The Vermont House voted 95 to 52 yesterday in favor of a bill that would allow same-sex marriage in the state. A version of the bill was overwhelmingly passed in a 26 to 4 vote by the state Senate in March. After a vote in the Senate today to reconcile changes made by the House, the bill will go to Republican Governor Jim Douglas, who has said he will veto the measure. Vermont currently allows civil unions, but the current bill would expand benefits offered to same-sex couples.
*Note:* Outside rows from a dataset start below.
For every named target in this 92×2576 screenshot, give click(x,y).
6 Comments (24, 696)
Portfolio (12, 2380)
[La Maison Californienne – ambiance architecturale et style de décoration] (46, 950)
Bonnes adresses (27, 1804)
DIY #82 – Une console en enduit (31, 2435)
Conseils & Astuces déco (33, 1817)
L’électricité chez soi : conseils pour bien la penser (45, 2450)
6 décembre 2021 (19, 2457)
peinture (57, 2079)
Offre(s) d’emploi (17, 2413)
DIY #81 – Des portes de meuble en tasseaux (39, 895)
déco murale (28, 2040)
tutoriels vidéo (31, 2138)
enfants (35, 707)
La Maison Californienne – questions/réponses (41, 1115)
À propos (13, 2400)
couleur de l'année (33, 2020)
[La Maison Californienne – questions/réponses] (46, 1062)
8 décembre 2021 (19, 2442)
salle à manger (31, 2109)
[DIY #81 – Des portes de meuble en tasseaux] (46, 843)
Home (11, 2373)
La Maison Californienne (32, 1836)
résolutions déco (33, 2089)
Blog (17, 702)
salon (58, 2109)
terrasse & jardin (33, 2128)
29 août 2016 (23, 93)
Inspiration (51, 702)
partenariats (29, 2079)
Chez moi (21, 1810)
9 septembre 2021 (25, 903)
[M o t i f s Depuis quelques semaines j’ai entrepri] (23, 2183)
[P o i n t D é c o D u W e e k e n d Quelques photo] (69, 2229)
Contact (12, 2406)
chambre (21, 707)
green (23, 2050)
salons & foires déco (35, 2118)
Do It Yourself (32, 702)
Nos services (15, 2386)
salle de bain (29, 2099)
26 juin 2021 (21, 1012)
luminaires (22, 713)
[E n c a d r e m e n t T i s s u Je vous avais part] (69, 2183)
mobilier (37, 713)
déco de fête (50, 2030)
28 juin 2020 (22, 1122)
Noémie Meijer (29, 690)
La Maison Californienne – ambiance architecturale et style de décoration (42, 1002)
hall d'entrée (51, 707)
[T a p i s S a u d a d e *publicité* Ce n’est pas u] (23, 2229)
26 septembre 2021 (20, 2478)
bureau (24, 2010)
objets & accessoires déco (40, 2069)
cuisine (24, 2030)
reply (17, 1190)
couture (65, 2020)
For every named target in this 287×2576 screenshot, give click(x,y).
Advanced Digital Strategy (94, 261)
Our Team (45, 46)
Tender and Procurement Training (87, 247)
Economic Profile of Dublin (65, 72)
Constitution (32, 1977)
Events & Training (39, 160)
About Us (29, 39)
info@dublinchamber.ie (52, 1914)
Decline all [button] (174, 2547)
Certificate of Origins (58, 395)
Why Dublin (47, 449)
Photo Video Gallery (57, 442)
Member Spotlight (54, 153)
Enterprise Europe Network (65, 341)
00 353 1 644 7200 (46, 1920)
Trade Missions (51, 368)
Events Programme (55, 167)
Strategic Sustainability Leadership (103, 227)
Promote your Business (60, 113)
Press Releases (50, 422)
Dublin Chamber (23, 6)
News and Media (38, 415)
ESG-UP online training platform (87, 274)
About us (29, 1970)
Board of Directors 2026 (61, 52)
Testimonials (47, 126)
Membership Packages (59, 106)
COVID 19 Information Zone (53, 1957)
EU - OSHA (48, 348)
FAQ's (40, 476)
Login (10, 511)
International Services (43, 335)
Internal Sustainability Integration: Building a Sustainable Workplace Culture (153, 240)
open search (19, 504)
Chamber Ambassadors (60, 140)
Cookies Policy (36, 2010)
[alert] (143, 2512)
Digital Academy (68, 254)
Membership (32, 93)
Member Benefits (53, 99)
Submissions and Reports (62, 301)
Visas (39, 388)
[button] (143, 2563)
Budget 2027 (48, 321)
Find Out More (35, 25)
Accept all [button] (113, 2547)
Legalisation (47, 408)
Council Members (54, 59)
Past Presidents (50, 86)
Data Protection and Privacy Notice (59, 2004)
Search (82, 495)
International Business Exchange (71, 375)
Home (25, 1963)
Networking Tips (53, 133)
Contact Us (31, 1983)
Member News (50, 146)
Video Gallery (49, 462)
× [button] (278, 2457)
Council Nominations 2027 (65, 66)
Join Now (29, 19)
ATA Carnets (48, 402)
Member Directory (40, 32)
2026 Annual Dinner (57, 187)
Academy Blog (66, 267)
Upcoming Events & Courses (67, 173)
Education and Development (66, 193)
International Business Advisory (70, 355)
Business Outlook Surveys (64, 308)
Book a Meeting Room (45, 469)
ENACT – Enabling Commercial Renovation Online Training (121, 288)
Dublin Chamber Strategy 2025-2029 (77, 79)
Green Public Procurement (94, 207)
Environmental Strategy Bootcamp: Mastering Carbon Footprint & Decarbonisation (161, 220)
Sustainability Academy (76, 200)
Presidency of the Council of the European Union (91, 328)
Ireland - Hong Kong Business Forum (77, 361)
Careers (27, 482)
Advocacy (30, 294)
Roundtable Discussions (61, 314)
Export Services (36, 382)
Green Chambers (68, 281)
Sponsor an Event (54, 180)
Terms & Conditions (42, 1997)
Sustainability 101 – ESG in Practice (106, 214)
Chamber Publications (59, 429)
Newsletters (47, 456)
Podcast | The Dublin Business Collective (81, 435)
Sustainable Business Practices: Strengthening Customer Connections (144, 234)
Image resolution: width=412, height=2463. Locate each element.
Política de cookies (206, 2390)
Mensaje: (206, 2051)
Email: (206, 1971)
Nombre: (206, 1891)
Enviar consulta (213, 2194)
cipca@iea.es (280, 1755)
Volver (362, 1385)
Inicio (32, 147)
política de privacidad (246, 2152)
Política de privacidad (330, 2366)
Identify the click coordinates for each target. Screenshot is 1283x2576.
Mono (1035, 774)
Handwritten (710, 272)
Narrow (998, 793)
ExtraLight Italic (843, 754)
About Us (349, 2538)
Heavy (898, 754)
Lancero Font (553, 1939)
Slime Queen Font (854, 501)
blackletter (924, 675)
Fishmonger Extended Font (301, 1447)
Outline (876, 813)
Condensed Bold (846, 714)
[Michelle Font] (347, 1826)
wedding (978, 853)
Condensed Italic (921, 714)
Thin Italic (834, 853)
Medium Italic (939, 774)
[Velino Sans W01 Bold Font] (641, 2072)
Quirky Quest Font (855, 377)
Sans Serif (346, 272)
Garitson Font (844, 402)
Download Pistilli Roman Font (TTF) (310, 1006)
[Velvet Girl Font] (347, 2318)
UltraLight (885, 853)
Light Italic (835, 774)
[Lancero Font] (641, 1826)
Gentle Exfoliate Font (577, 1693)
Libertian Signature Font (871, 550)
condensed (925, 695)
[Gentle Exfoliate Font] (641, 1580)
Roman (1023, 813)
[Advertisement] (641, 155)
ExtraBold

In a statement released last week, the Governor reinforced his position: “Vermont’s civil union law has extended the same state rights, responsibilities and benefits of marriage to same-sex couples. I believe our civil union law serves Vermont well and I would support congressional action to extend those benefits at the federal level to states that recognize same-sex unions….I believe that marriage should remain between a man and woman.”
The House vote followed nearly five hours of debate on the subject, according to Vermont Freedom to Marry. The final tally is only five votes short of the two-thirds vote needed to override a veto by the governor. Beth Robinson, Vermont Freedom to Marry’s spokeswoman, told CNN that the House vote was “a testament to the power of telling our stories….We know we’ve got more work to do in the run-up to the override vote.”
Vermont became the first state to give civil recognition to gay and lesbian couples with the passage of legislation that established civil unions in the state in 2000. At the time, this law granted same-sex partners the most comprehensive system of domestic partner benefits in the nation, qualifying them for the some 300 rights and benefits available to married couples in the state.